We ask people "Do you approve or disapprove of how George W. Bush is handling his job as president?" and get a thousand completely subjective responses. However, from this, we construct an approval rating, which has some meaning, and is reasonably comparable across time. The other aspect of the People's Statistic project is that it's a study of the people who are themselves responding--we might be able to interpret their responses to see who they want to be the best, for example, and other things like that.
3SOB: If someone wanted to put their thoughts into your database how could they do it and is there a way to see how a purely subjective system would work?
DS: That's easy: go to http://peoplesstatistic.googlepages.com and click on "Take the Survey" on the left. Answer the short series of questions, and then return to the People's Statistic home page, and click on "View the Leaderboard" to see where all your favorite players rank according to one iteration of the consensus statistic you've helped create.
The way to see how the purely subjective system works is to look at the numbers people are putting in, and try to summarize them somehow.

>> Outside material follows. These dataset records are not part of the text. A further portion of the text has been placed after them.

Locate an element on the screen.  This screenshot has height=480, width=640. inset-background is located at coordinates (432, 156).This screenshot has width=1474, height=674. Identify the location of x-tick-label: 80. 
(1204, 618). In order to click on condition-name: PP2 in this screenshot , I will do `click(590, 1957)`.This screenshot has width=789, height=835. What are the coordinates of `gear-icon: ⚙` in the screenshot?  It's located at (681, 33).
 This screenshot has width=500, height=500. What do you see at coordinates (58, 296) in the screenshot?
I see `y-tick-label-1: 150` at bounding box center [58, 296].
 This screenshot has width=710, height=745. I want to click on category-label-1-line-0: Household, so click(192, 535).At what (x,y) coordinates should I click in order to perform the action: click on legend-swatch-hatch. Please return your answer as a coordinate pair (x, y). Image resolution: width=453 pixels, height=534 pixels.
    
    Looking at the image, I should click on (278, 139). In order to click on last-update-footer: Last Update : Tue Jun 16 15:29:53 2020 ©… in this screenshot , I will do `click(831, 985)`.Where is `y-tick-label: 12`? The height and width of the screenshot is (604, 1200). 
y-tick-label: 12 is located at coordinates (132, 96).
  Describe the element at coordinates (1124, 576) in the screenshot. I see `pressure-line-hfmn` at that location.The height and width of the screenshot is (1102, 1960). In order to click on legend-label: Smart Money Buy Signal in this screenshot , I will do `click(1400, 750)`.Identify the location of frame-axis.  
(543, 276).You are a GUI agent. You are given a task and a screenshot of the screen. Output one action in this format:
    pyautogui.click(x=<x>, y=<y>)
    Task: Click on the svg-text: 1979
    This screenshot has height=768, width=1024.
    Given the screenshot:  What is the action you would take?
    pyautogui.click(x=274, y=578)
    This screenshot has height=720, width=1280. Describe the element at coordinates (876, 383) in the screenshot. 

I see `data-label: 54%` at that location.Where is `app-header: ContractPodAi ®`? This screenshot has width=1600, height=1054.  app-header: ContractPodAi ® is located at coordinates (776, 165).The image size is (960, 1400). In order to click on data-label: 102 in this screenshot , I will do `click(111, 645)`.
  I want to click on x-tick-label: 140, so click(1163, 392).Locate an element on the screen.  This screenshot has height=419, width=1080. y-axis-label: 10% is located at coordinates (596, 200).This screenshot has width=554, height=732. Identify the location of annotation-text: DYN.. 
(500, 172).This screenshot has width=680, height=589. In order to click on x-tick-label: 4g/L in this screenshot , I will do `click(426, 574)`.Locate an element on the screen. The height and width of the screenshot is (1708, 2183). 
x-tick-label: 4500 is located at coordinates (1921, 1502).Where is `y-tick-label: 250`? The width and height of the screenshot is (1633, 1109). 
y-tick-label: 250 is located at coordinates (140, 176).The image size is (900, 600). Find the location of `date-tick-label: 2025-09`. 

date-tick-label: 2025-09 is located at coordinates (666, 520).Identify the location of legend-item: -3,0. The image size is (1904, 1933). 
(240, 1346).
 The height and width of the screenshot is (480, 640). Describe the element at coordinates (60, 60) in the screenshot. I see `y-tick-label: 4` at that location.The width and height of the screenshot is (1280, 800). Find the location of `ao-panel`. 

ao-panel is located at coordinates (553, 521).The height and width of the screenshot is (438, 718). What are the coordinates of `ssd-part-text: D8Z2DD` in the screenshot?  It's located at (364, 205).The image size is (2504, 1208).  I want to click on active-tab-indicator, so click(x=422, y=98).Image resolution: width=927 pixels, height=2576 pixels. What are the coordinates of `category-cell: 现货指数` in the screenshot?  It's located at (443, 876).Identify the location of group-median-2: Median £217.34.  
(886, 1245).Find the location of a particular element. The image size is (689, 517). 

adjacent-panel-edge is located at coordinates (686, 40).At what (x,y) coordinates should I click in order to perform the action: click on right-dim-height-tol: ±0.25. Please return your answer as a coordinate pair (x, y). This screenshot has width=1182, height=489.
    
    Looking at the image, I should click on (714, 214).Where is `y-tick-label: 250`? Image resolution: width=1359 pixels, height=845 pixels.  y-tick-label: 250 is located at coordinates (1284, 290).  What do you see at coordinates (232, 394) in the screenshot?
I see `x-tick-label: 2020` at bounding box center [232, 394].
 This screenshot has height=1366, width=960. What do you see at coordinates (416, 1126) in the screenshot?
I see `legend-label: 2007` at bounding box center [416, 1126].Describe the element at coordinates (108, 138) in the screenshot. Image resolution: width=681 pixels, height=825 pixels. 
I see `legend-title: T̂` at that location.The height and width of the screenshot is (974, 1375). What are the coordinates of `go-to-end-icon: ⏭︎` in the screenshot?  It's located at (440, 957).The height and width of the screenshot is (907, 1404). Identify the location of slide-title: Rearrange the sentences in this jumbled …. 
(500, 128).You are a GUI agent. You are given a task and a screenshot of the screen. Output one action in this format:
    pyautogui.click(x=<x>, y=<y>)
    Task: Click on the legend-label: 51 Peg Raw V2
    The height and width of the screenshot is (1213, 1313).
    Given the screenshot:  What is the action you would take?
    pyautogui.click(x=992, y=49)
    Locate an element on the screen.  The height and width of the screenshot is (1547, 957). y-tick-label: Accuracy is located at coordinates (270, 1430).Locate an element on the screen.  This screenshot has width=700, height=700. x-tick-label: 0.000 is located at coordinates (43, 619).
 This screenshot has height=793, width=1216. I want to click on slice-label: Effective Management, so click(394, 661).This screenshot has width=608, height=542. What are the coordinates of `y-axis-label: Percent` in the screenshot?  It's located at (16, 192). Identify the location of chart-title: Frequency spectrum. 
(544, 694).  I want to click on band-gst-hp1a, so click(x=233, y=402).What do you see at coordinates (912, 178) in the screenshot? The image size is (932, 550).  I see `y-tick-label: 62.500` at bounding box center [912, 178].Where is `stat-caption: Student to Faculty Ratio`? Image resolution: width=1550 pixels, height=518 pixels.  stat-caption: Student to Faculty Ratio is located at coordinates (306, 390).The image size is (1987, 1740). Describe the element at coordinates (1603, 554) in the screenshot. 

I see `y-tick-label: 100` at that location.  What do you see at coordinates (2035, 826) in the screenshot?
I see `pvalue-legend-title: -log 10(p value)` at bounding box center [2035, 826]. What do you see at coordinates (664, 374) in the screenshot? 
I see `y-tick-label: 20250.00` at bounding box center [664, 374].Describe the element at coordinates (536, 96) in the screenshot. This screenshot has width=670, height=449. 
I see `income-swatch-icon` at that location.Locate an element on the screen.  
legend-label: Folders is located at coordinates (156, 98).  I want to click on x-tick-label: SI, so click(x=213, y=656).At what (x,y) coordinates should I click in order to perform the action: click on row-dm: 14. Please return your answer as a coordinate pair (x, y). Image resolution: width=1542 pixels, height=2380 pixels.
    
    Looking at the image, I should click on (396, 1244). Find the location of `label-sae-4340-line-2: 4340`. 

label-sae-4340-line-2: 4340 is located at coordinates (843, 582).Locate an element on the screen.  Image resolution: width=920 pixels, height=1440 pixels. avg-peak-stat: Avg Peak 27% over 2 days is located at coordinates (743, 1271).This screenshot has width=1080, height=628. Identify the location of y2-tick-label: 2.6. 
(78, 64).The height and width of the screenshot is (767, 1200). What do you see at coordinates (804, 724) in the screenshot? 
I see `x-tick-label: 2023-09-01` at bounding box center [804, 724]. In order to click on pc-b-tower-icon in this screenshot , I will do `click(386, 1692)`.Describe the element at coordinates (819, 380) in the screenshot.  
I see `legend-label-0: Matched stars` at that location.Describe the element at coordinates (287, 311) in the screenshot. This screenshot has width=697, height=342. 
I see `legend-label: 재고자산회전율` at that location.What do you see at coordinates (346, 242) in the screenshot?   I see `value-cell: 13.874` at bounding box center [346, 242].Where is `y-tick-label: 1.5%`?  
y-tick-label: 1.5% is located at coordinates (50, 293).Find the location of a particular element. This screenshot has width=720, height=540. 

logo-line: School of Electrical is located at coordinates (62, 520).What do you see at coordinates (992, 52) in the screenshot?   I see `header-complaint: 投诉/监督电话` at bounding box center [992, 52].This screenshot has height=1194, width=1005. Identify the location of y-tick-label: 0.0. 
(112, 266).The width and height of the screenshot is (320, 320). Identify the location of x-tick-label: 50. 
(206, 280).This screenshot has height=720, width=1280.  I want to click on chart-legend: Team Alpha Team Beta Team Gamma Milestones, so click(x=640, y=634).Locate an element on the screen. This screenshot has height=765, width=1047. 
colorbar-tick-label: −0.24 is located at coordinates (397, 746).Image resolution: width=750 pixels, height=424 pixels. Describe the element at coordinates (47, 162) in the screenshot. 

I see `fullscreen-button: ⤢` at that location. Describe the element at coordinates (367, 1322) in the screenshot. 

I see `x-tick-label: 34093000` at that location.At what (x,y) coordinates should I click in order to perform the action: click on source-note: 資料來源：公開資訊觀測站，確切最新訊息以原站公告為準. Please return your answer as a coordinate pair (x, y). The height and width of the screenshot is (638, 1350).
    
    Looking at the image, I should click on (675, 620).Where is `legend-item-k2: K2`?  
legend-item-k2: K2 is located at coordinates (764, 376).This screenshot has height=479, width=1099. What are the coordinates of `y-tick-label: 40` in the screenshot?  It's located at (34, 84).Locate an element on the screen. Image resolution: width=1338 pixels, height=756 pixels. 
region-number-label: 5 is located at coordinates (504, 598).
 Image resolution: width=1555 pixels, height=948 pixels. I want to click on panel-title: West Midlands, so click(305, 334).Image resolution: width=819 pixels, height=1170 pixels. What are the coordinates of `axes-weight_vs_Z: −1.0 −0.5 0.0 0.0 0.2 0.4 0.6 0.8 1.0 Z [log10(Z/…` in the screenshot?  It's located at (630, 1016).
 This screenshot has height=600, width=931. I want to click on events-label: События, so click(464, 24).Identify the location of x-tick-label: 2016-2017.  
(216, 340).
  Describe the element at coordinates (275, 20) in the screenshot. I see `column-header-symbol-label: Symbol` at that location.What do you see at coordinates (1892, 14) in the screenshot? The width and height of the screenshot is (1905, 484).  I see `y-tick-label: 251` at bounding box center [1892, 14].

The way it's currently set up, I'm generating a mean of the responses, normalized to the value of points. However, the data is there and available for anyone: one might take the modal response for each statistic, or the median, instead of the mean, and construct a scaling out of that... Then use apply those weights to all sorts of different situations--if you're an expert on the 1986 Celtics, apply the formula to the players on that team, and see if it sorts them according to your own subjective opinion on how they should be sorted, if the sorting comes out all wrong, go back to the People's Statistic page, and retake the survey, entering in what seem to be more accurate weightings. If everyone does this, over and over, we'll refine the weights until they maximize their usefulness, which is all we can ask, I think, of a statistic.
Thanks for the questions! Be sure to participate and tell everyone you know to participate, too!